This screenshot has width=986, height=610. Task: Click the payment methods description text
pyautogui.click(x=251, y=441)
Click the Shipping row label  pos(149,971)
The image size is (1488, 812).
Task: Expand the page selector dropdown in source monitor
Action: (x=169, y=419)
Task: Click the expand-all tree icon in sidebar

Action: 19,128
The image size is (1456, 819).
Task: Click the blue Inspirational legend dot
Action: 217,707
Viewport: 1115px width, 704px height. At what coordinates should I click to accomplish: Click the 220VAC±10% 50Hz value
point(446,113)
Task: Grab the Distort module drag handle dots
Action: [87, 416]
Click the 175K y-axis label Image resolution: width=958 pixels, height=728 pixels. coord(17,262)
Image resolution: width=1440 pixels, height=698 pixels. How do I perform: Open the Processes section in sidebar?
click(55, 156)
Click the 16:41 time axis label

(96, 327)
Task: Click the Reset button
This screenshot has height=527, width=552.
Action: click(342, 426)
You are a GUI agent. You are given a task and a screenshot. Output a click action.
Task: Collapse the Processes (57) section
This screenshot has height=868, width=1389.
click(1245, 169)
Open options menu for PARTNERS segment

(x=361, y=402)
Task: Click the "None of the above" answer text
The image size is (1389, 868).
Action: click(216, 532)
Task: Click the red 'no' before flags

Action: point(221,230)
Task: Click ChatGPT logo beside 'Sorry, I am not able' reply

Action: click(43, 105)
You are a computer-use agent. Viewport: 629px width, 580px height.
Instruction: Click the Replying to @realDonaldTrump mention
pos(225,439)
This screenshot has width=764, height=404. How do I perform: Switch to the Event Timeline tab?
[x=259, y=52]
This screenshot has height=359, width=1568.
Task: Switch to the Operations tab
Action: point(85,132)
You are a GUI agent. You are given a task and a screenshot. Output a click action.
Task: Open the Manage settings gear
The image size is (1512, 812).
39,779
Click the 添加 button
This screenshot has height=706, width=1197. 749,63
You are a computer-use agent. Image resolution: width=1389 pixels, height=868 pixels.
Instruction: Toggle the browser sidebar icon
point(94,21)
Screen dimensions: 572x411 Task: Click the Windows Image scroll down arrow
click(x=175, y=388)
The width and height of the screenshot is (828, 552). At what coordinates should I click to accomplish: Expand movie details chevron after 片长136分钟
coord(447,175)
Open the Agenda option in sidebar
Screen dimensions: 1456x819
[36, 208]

____________

Job | Duplicate the lines starting at the line that contains "Click the Shipping" and ending at the line that contains "Action: 217,707", keeping each one unchanged.

Result of this exercise |
Click the Shipping row label  pos(149,971)
The image size is (1488, 812).
Task: Expand the page selector dropdown in source monitor
Action: (x=169, y=419)
Task: Click the expand-all tree icon in sidebar

Action: 19,128
The image size is (1456, 819).
Task: Click the blue Inspirational legend dot
Action: 217,707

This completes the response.